JVM Anatomy Quark #5: TLABs and Heap Parsability

About, Disclaimers, Contacts

"JVM Anatomy Quarks" is the on-going mini-post series, where every post is describing some elementary piece of knowledge about JVM. The name underlines the fact that the single post cannot be taken in isolation, and most pieces described here are going to readily interact with each other.

The post should take about 5-10 minutes to read. As such, it goes deep for only a single topic, a single test, a single benchmark, a single observation. The evidence and discussion here might be anecdotal, not actually reviewed for errors, consistency, writing 'tyle, syntaxtic and semantically errors, duplicates, or also consistency. Use and/or trust this at your own risk.

Aleksey Shipilëv, JVM/Performance Geek
Shout out at Twitter: @shipilev; Questions, comments, suggestions: aleksey@shipilev.net

Question

Have you ever encountered the large int[] arrays that cannot be accounted for? Those that are seemingly allocated nowhere, but still consuming heap? Those that have some garbage-looking data in them?

Theory

In GC theory, there is an important property that good collectors try to maintain, heap parsability, that is, shaping the heap in such a way it could be parsed for objects, fields, etc. without complicated metadata supporting it. In OpenJDK, for example, many introspection tasks walk the heap with a simple loop like this:

HeapWord* cur = heap_start;
while (cur < heap_used) {
  object o = (object)cur;
  do_object(o);
  cur = cur + o->size();
}

That’s it! If heap is parsable, then we can assume there is a contiguous stream of objects from the start to the allocated end. This is not, strictly speaking, a required property, but it makes GC implementation, testing and debugging much easier.

Enter Thread Local Allocation Buffer (TLAB) machinery: now, each thread has its own TLAB it can currently allocate to. From the GC perspective, this means the entire TLAB is claimed. GC cannot easily know what threads are up to there: are they in the middle of bumping the TLAB cursor? What is the value for TLAB cursor anyway? It is possible that a thread just keeps it somewhere in the register (in OpenJDK, it is not) and never shows it to external observers. So, there is a problem: outsiders do not know what exactly happens in TLABs.

We might want to stop the threads to avoid their TLAB mutation, and then traverse the heap accurately, checking if what we are walking right now is the part of some TLAB. But there is a more convenient trick: why don’t we make heap parsable by inserting filler objects? That is, if we have:

 ...........|===================           ]............
            ^                  ^           ^
        TLAB start        TLAB used   TLAB end

…we can stop the threads, and ask them to allocate a dummy object in the rest of the TLAB to make their part of heap parsable:

 ...........|===================!!!!!!!!!!!]............
            ^                  ^           ^
        TLAB start        TLAB used   TLAB end

What is a good candidate for a dummy object?
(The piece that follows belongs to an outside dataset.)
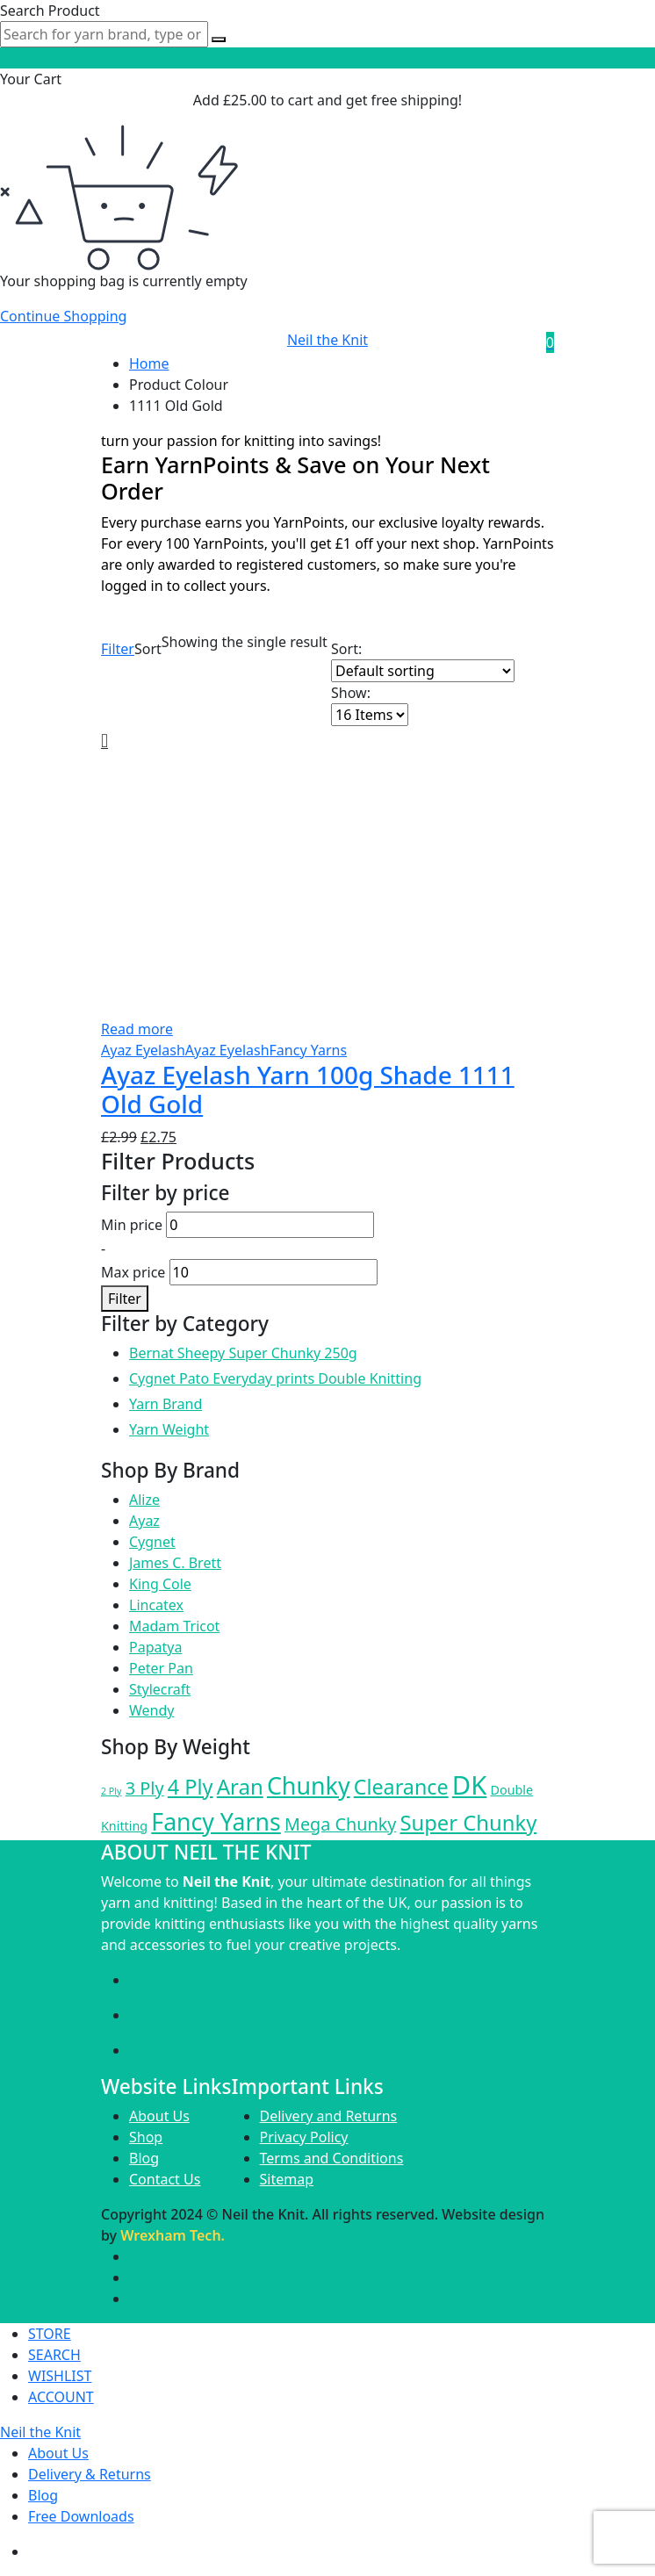 This screenshot has width=655, height=2576. Describe the element at coordinates (149, 363) in the screenshot. I see `Home` at that location.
Of course, something that has variable length. Why not int[] array? Note that "putting" the object like this only amounts to putting out the array header, and letting heap mechanics to work out the rest, jumping over its contents. Once thread resumes allocating in TLAB, it can just overwrite whatever filler we allocated, like nothing happened.

The same thing, by the way, simplifies sweeping the heap. If we remove (sweep out) the object, it is convenient to place a filler in its place to keep heap walking routines happy.

Experiment

Can we see it in action? Of course we can. What we want is to start lots of threads that would claim some TLABs of their own, and one loner thread what will exhaust the Java heap, crashing with OutOfMemoryException, which we will use as the trigger for a heap dump.

Workload like this is fine:

import java.util.*;
import java.util.concurrent.*;

public class Fillers {
  public static void main(String... args) throws Exception {
    final int TRAKTORISTOV = 300;
    CountDownLatch cdl = new CountDownLatch(TRAKTORISTOV);
    for (int t = 0 ; t < TRAKTORISTOV; t++) {
      new Thread(() -> allocateAndWait(cdl)).start();
    }
    cdl.await();
    List<Object> l = new ArrayList<>();
    new Thread(() -> allocateAndDie(l)).start();
  }

  public static void allocateAndWait(CountDownLatch cdl) {
    Object o = new Object();  // Request a TLAB
    cdl.countDown();
    while (true) {
      try {
        Thread.sleep(1000);
      } catch (Exception e) {
        break;
      }
    }
    System.out.println(o); // Use the object
  }

  public static void allocateAndDie(Collection<Object> c) {
    while (true) {
      c.add(new Object());
    }
  }
}

Now, in order to get the predictable TLAB sizes, we can again use Epsilon GC. Running with -Xmx1G -Xms1G -XX:+UnlockExperimentalVMOptions -XX:+UseEpsilonGC -XX:+HeapDumpOnOutOfMemoryError quickly fails and produces the heap dump for us.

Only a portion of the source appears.